*Assignment*. Output only the lines below that start at the line containing "Task: Expand the Jobs search scope dropdown" and end at the line containing "The image size is (426, 304).", with both ends kept.

Records from a data collection
'''

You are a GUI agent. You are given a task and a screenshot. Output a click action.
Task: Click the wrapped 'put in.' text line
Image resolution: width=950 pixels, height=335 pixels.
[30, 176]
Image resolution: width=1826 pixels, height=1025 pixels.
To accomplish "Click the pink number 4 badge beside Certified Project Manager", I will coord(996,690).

'''
'''

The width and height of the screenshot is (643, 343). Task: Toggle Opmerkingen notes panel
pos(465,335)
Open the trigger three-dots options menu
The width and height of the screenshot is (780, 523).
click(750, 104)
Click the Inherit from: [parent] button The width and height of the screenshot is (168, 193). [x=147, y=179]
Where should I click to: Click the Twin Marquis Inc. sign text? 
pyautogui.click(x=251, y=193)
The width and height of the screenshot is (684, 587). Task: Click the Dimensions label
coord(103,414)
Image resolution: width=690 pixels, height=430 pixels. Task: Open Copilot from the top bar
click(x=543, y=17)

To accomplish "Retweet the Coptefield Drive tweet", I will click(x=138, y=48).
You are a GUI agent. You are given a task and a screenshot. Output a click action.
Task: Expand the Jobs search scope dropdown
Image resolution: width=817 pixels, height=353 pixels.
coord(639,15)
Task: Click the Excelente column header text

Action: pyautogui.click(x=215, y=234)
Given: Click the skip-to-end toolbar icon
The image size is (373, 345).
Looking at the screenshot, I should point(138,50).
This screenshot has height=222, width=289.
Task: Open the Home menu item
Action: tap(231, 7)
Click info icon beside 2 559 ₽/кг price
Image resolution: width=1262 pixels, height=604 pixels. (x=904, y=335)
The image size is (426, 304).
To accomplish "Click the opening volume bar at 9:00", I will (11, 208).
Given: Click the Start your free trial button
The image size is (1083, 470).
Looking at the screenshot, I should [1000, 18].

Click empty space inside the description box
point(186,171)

'''

*Answer to the problem*.
Task: Expand the Jobs search scope dropdown
Image resolution: width=817 pixels, height=353 pixels.
coord(639,15)
Task: Click the Excelente column header text

Action: pyautogui.click(x=215, y=234)
Given: Click the skip-to-end toolbar icon
The image size is (373, 345).
Looking at the screenshot, I should point(138,50).
This screenshot has height=222, width=289.
Task: Open the Home menu item
Action: tap(231, 7)
Click info icon beside 2 559 ₽/кг price
Image resolution: width=1262 pixels, height=604 pixels. (x=904, y=335)
The image size is (426, 304).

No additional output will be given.